As maiores vinícolas, como Zuccardi, Catena, Rutini e Norton, apresentam excelente infra-estrutura para receber os turistas, com visitas guiadas bem completas e cheias de “acessórios”, que acontecem sucessivamente em diversos horários, todos os dias da semana. Há sempre lojas que, mais do que apenas vinhos, vendem toda a sorte de lembranças, além de ter degustações dirigidas e bar de vinhos. É imprescindível visitar alguma delas para ver a magnitude e imponência que as empresas alcançaram. São indústrias que, ainda assim, conseguem fazer produtos artesanais, no mesmo local em que elaboram rótulos em grande volume.

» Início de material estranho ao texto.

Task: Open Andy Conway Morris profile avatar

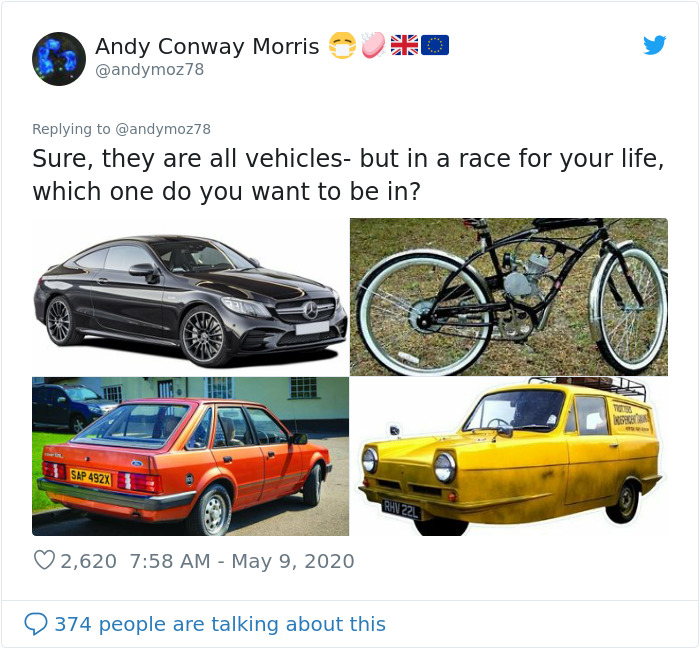Action: [x=59, y=59]
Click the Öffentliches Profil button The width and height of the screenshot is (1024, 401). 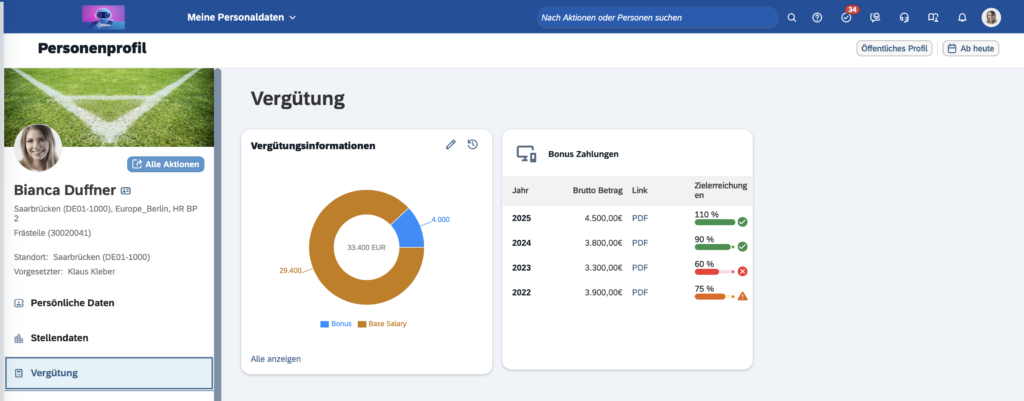[x=894, y=48]
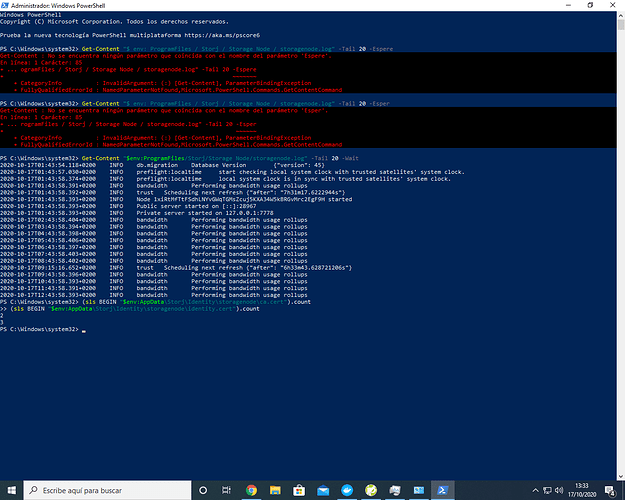Screen dimensions: 625x500
Task: Close the PowerShell window
Action: [x=615, y=4]
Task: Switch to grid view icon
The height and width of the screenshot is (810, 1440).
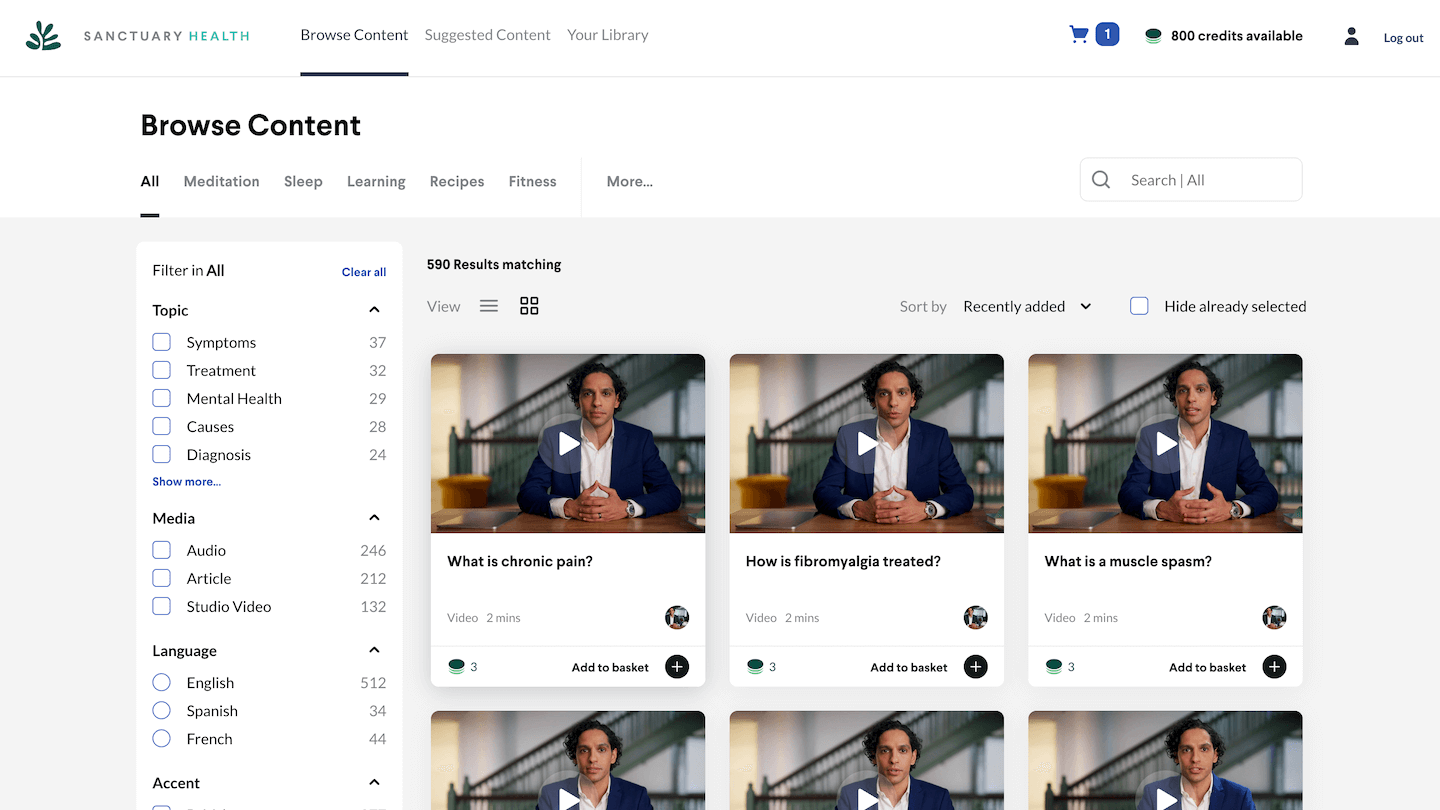Action: tap(529, 306)
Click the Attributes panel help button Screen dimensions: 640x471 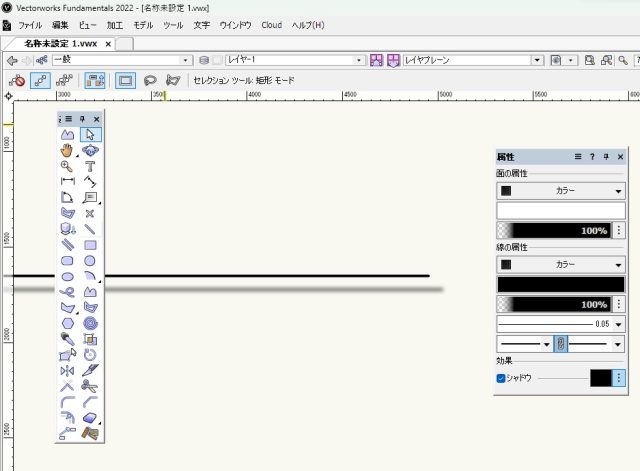592,157
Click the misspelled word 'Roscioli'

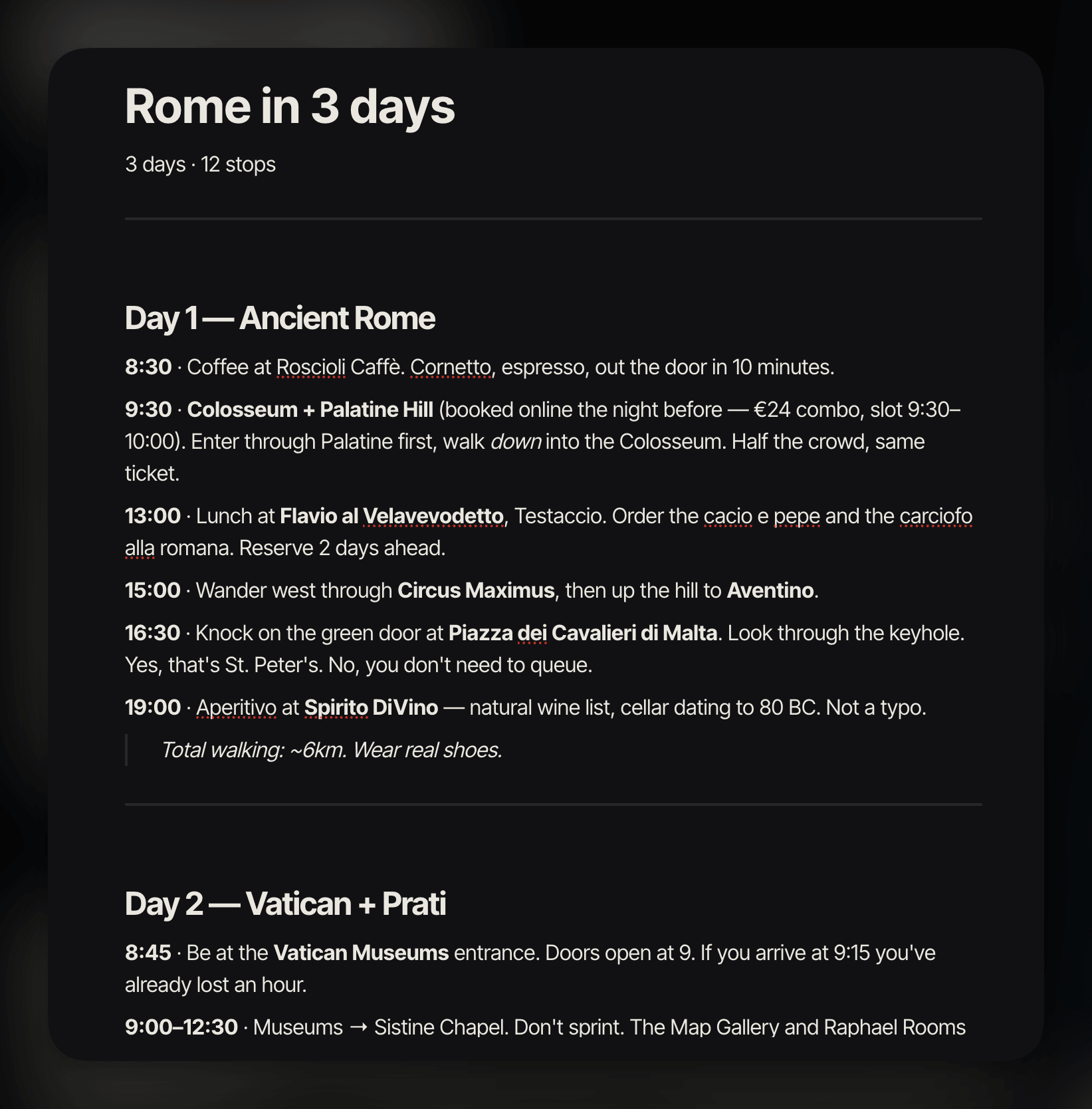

Mas para quem pretende entender melhor o que se passa na vitivinicultura argentina no momento, é fundamental ficar de olho nas bodegas menores, como a Achaval Ferrer e a Carina. E naquelas familiares, como Carmelo Patti e Família di Tommaso, nas quais os donos são também enólogos e os seus guias no passeio – que deve ser agendado, porque não adianta chegar lá sem marcar (essa dica, aliás, vale para todas as vinícolas, bem como restaurantes).
Produtor cultuado, um dos mais importantes, queridos e respeitados enólogos do país, Carmelo Patti não pode ficar de fora do roteiro. A visita é agradabilíssima, informal. A estrutura é tão familiar que, para você ver, nem tem site ainda, e as visitas devem ser agendadas via e-mail (ellagarsrl@arnet.com.ar). Já os vinhos, representam o que a Argentina faz de melhor e, neste sentido, de moderno. Seu cabernet sauvignon é elogiadíssimo, uma preciosidade. Com simpatia e carisma, Patti encanta não só pelos vinhos que faz, mas pela dedicação e carinho na elaboração, pelo respeito à terra. Todos saem impressionados.
Fonte: Jornal O Globo – Caderno Boa Viagem.